### WORK INSTRUCTIONS
1. Using the post below about D&D Essentials, answer each question on its own line, marked (a), (b) and (c):
(a) Who reviewed the Red Box?
(b) Which Fighter build does the author name as changing the role that class fills?
(c) How many stars does the poll answer "Mostly" count as?
2. List every D&D class that the post below about D&D Essentials says Heroes of the Fallen Lands introduces new rules, builds, and options for.

Inquisition: Do You Like Essentials?

We haven’t done an Inquisition of the Week in a while, and though we don’t plan on doing them every week I will simply call this an Inquisition as we will be doing one every now and then. Today I’d like to ask all of you about the Essentials line of products for Dungeons & Dragons 4th Edition that are releasing this month, starting with the Red Box (which Phil reviewed here) that is already out and continuing for the next few months with the limited run of products. This month we see the release of the D&D Rules Compendium, Dungeon Tiles Master Set: The Dungeon, and Heroes of the Fallen Lands that introduces new rules, builds, and options for the most iconic D&D classes – the Fighter, Wizard, Cleric, and Rogue.

Though a lot of what is being introduced with Essentials falls into the category of new options, there is also new errata that includes a handful of changes to the base game that bring things a bit more in line with some of the design philosophies behind Essentials. I am still on the fence about some things that are presented in Essentials but for the most part I like the changes being made to parts of 4E that I have been struggling with for the last two years such as magic items. One of the big things I am still reserved about is the new builds for classes such as the Slayer Fighter that changes the role that class fills, meaning you can have a fighter in your group that is a striker.

As always I am going to have to wait until I’ve experienced playing with the majority of these new rules to really make a judgment, but we can at least talk about how we feel just reading about the changes and see what the consensus amongst you guys, our readers, looks like.

[poll id=”167″]

It is very tough to come up with a good set of answers for a poll like this, so if your exact opinion isn’t reflected well in one of the listed answers then try to look at the first four answers as a score for Essentials: Yes = 4 stars, Mostly = 3 stars, Not really = 2 stars, and No = 1 star


  1. Essentials are a great set of products. Wizards of the Coast (in my opionon) really NOT done a good job in explaining what these products are and how they integrate with existing 4E products. Which is to bad. The key howevert is that they Integrate with existing 4e products. Don’t be scared of these products. If you don’t need/want them that is one thing, but don’t keep anyone from your gaming table because they built their character with an Essentials product.

### RECORDED DATA
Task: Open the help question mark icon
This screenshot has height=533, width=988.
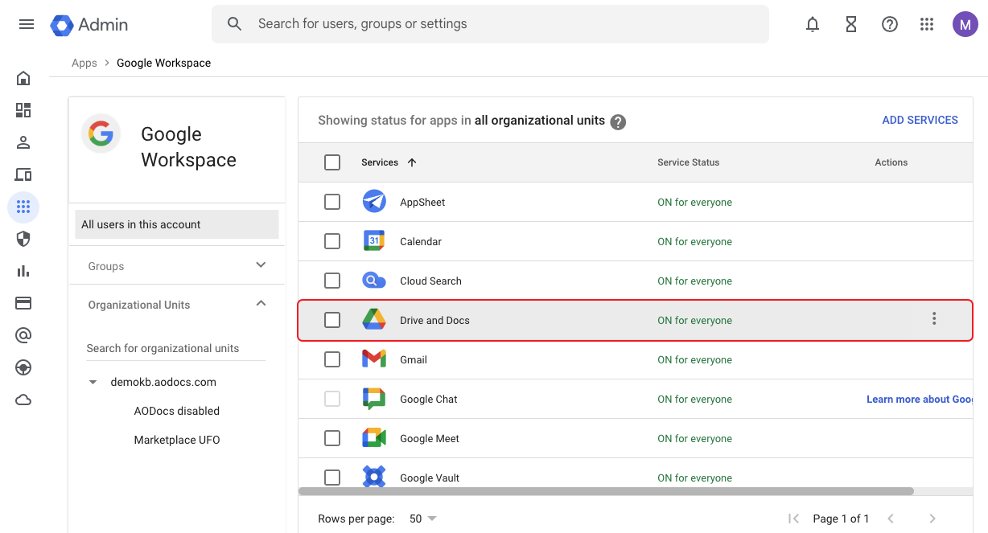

### WRITTEN ANSWERS
1.
(a) Phil
(b) The Slayer Fighter
(c) 3 stars

2. Fighter, Wizard, Cleric, Rogue